The Algorithmic Stakeholder: Reconceptualizing AI as a Medium in Public Governance
Democracy
Governance
Institutions
Public Administration
Social Media
Communication
Technology
To access full paper downloads, participants are encouraged to install the official Event App, available on the App Store.
Abstract
To date, the public administration literature has largely conceptualized AI as an actor (Bullock & Kim 2020), an instrument (Peeters & Schuilenberg 2018), or a tool (Young et al. 2019) used by governments to enhance public service outcomes (Bullock et al. 2020; Grimmelikhuijsen & Meijer 2022). However, this instrumental framing assumes that the effects of AI lie primarily in the outputs it generates, e.g., better predictions, faster decisions, biased and discriminatory outcomes, etc., obscuring the deeper structural, epistemic, and symbolic consequences that accompany the integration of AI into public governance.
This paper proposes an alternative approach by conceptualizing AI as a medium: a sociotechnical environment that structures interaction and imposes characteristic patterns of thought and behavior, independent of any particular (algorithmic) content or output.

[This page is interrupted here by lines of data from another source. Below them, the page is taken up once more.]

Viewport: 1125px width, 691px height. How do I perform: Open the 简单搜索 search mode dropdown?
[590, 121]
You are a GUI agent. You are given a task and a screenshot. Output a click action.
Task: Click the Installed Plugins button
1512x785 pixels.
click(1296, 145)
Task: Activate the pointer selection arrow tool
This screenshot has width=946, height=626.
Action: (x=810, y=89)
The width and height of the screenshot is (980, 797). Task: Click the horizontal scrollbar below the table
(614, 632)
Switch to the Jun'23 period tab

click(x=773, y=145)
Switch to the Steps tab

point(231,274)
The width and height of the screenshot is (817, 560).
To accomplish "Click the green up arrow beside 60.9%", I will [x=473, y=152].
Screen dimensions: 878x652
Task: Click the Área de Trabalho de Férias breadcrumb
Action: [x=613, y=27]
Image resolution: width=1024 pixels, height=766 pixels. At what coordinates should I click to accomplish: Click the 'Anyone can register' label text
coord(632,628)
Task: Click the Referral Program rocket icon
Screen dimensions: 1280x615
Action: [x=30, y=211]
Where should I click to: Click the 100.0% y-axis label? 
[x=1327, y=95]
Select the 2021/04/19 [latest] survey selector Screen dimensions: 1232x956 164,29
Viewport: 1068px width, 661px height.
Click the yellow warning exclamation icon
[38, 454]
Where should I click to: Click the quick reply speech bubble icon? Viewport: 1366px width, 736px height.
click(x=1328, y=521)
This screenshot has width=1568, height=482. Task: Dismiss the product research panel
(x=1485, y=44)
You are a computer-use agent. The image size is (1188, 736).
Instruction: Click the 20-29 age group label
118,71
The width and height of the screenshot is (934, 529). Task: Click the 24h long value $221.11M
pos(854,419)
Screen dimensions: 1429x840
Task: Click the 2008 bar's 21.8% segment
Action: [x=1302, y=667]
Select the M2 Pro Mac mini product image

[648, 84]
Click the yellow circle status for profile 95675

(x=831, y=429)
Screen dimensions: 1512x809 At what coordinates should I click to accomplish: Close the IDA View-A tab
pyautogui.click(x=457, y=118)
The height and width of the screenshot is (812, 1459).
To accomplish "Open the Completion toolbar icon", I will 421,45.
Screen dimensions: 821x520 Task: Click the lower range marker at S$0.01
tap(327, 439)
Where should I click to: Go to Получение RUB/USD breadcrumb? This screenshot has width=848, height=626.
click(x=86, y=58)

Drawing on the insights of media theorists Marshall McLuhan (1964) and Neil Postman (1992) and contemporary digital media scholarship on algorithmic media as sociotechnical systems (Bucher 2019; Gillespie 2014), I argue that AI-mediated systems such as chatbots, recommendation algorithms, and risk scoring tools (among others) reshape how citizens access services, how bureaucrats make sense of information, and how governments define problems and solutions, but that these transformations actually occur before an algorithm ever renders a specific decision. This is because AI systems have important structuring affordances such as optimization, prediction, classification, automation, personalization, and datafication that promote and even coerce forms of interaction and organization, thereby shaping how governance is performed, interpreted, and experienced.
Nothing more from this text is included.